_DATA FOR THE TASK_.
■ ■ ■ ■

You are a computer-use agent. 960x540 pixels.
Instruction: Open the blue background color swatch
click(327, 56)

■ ■ ■ ■

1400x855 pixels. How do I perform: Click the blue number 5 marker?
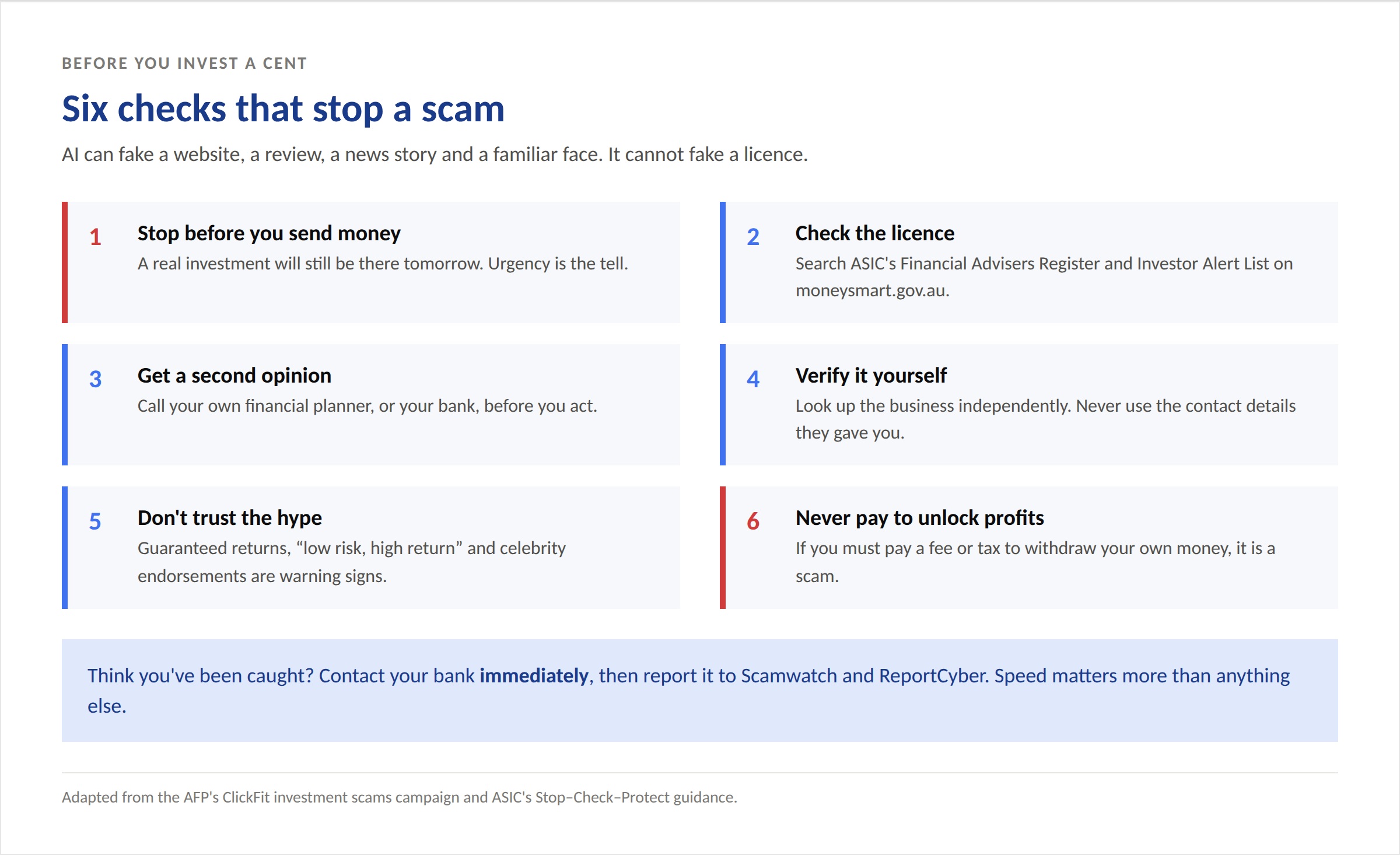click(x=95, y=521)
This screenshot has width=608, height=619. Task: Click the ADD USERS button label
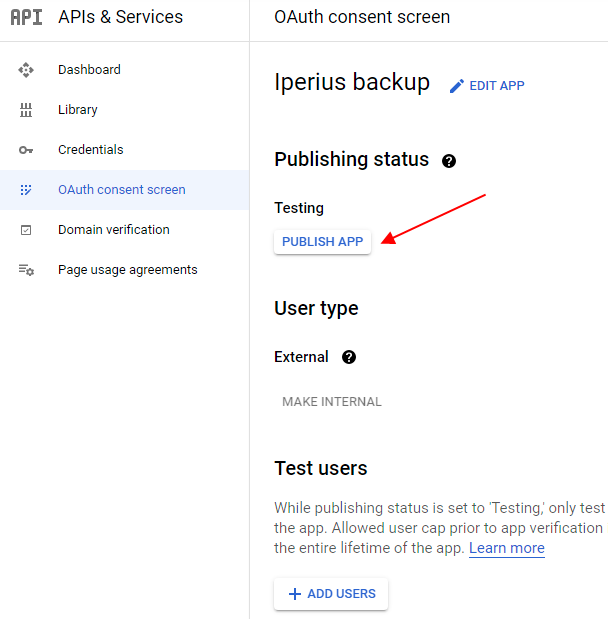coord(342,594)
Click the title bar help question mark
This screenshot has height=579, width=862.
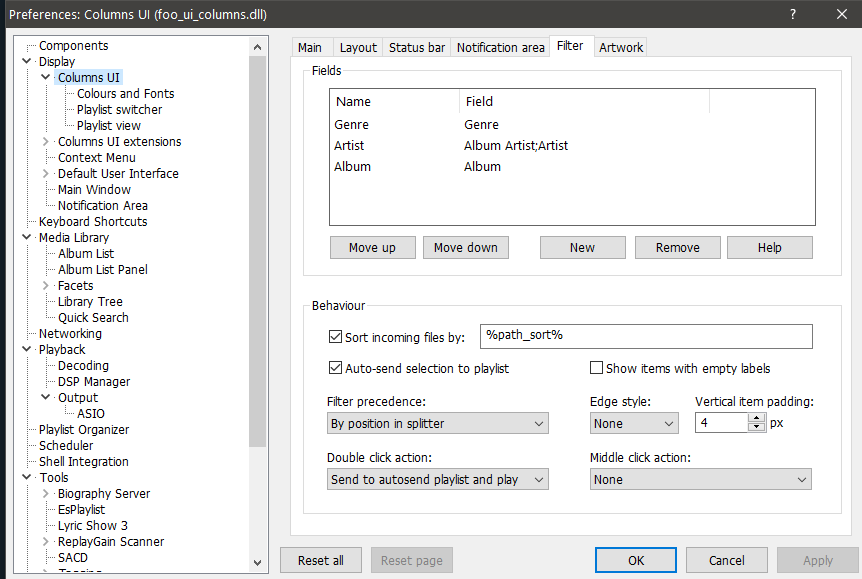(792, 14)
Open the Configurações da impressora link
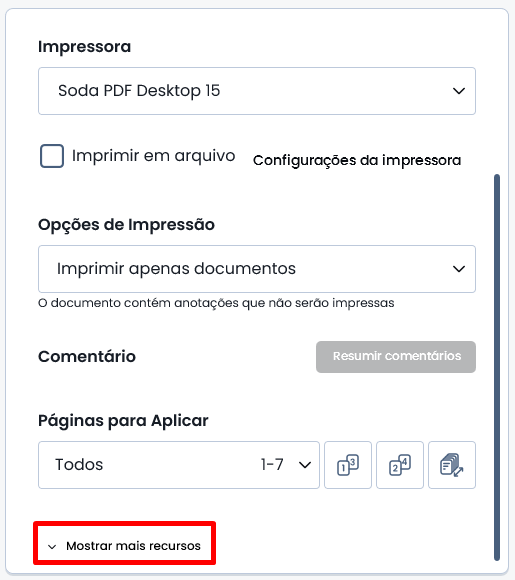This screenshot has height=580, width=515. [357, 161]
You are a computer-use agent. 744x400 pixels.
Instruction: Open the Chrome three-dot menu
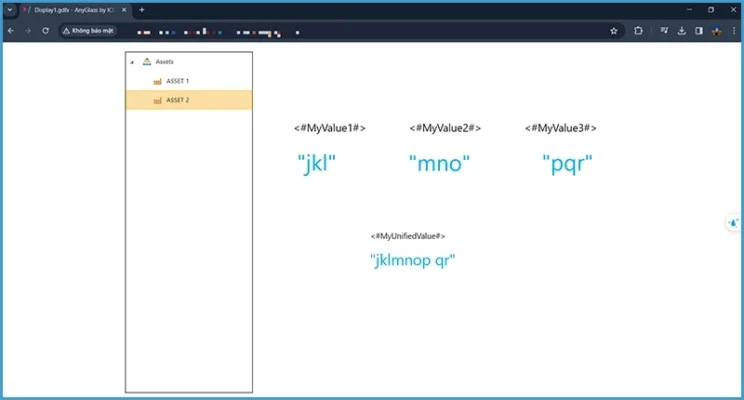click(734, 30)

■ ■ ■ ■

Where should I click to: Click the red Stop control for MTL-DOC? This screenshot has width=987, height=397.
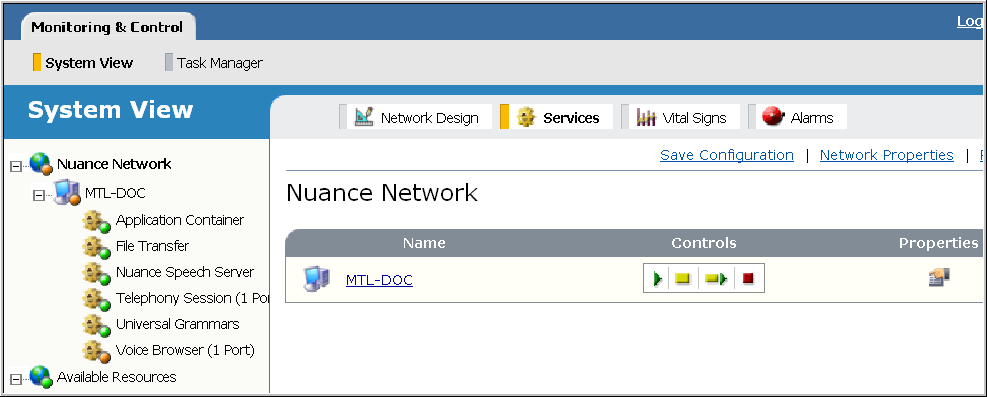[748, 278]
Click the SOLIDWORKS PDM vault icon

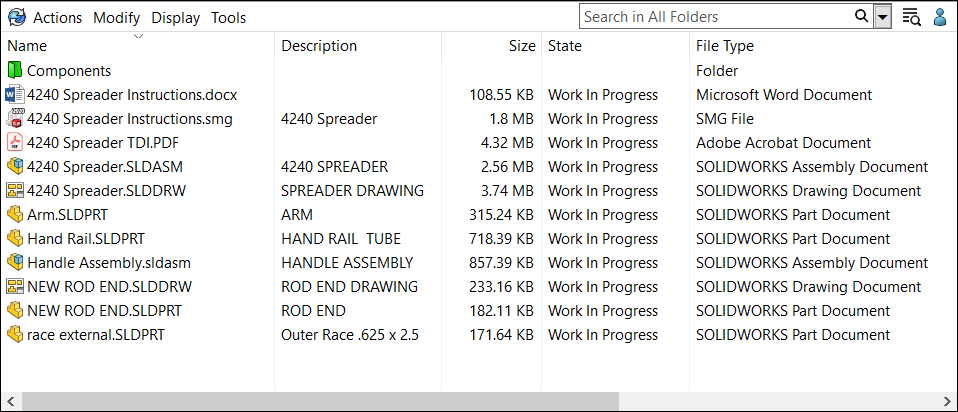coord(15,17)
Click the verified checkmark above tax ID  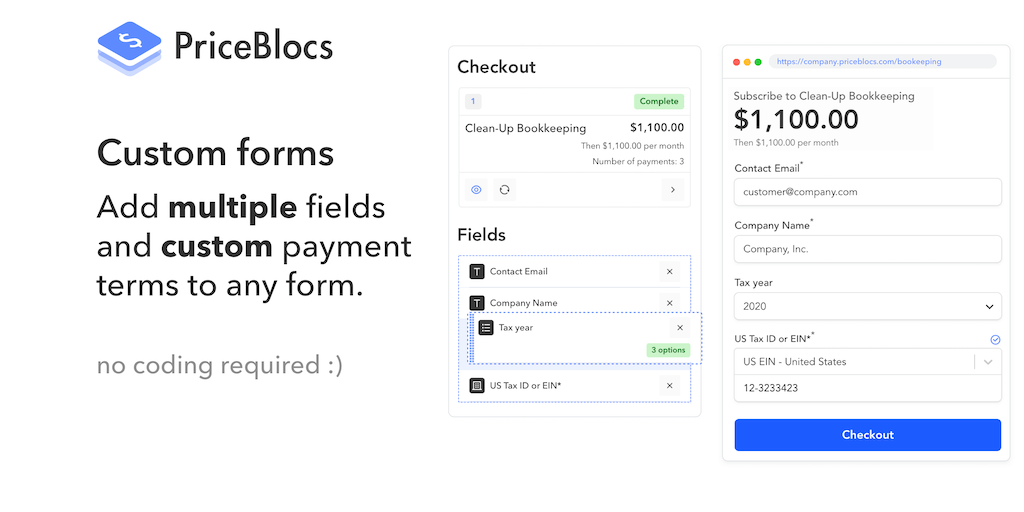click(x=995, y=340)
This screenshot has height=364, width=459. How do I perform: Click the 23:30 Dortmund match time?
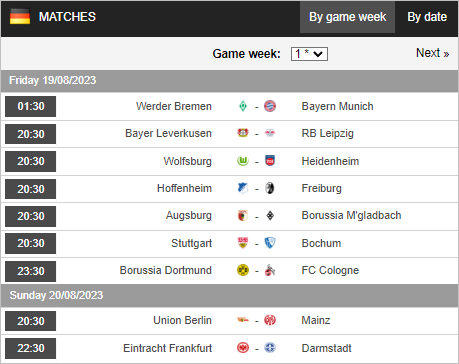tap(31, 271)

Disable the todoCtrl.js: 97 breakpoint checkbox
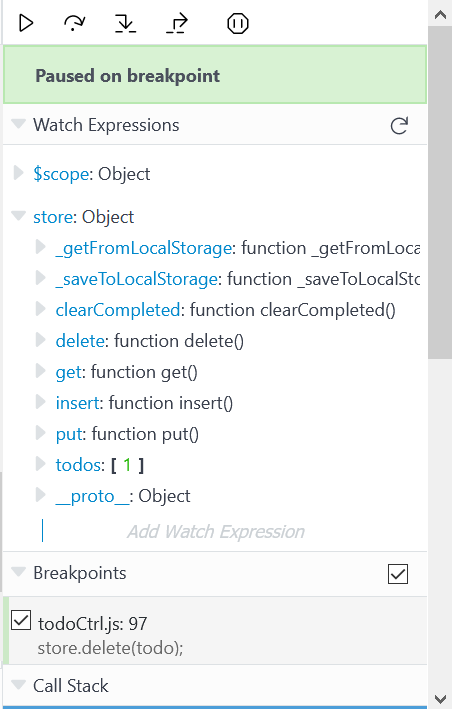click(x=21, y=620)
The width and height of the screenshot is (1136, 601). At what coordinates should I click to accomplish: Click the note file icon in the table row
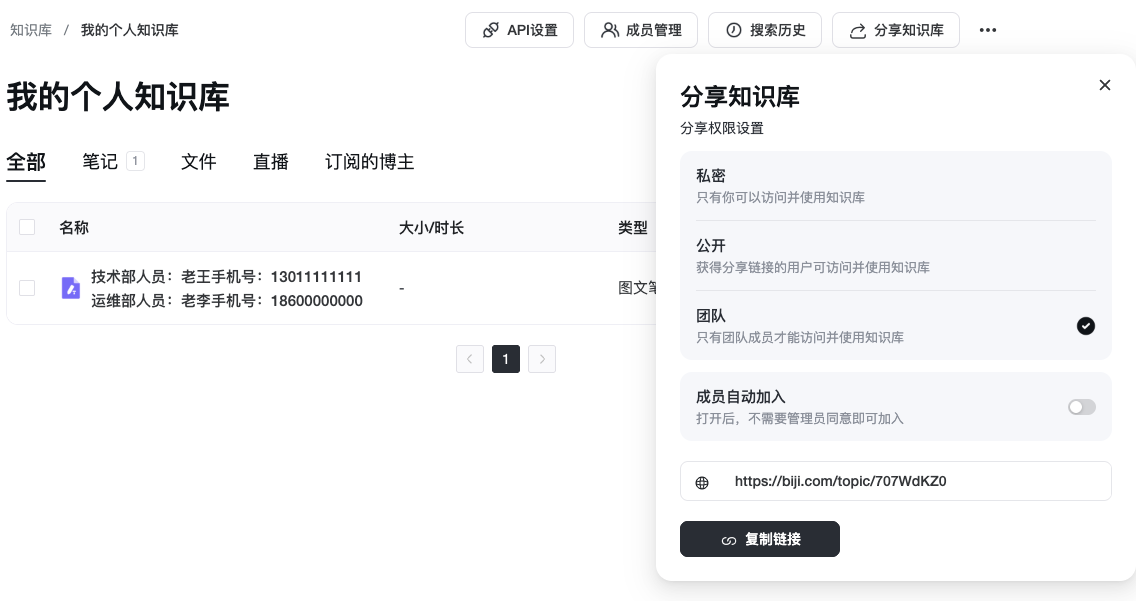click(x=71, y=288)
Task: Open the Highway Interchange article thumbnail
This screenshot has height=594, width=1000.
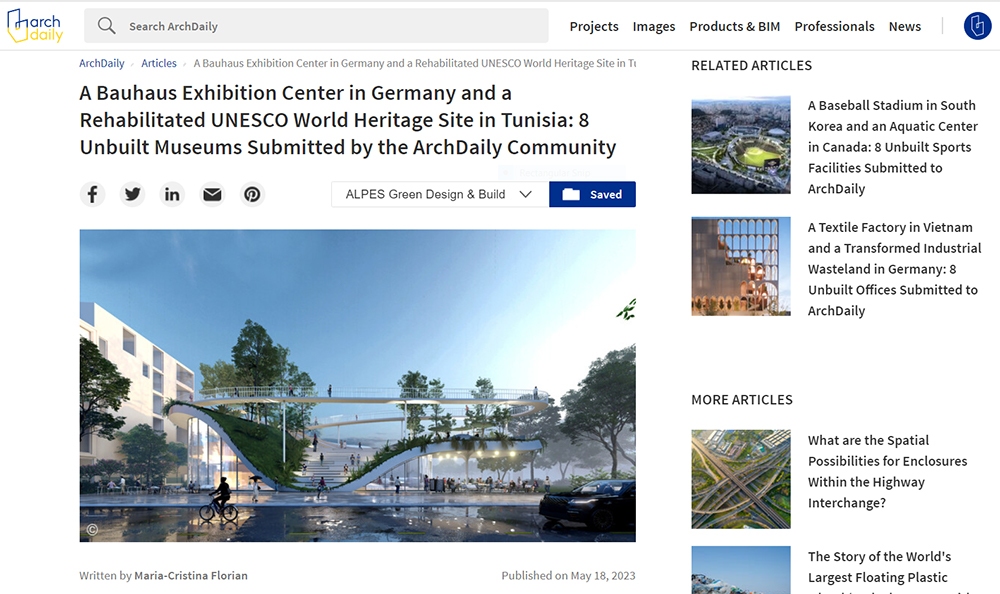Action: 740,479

■ ■ ■ ■

_TASK_. Your task is to copy each line of the listing that holds the word "agent".

_EXERCISE OUTPUT_.
You are a computer-use agent. 960x540 pixels.
You are a computer-use agent. 744x400 pixels.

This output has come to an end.